**Document section**
━━━━━━━━━━━━━━━━━━━━━━━━━━━━━━
Three tools dominate CKS: Trivy, Falco, and kube-bench. The exam expects you to use them fluently—not just run basic commands, but interpret output, modify configurations, and troubleshoot issues.

This module builds that fluency.


Before diving into individual CLI commands, it is crucial to understand where each tool fits in a defense-in-depth strategy. Security in Kubernetes is not a single checkpoint; it is a continuous process applied across multiple stages of the container lifecycle.
━━━━━━━━━━━━━━━━━━━━━━━━━━━━━━
**Data segment**
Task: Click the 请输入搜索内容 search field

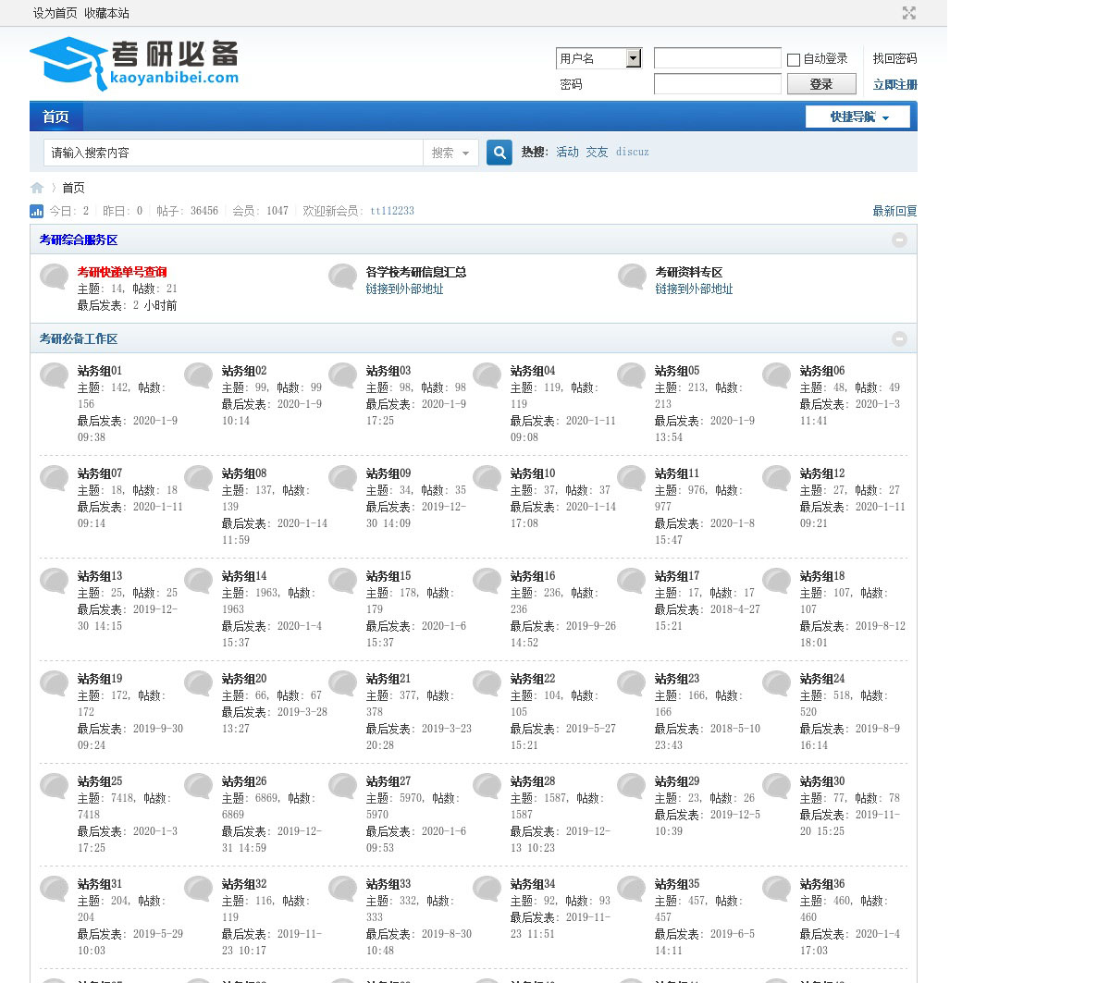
━━━━━━━━━━━━━━━━━━━━━━━━━━━━━━
**Tasks to carry out**
1. Repeat word for word the part of the passage on CKS tools that opens with the words containing "Three tools dominate" and closes with "and troubleshoot issues.".
2. According to the passage on CKS tools, which three tools dominate CKS?
The lines come from a different source than the passage on CKS tools.

**Results**
1.
Three tools dominate CKS: Trivy, Falco, and kube-bench. The exam expects you to use them fluently—not just run basic commands, but interpret output, modify configurations, and troubleshoot issues.

2. Trivy, Falco, and kube-bench.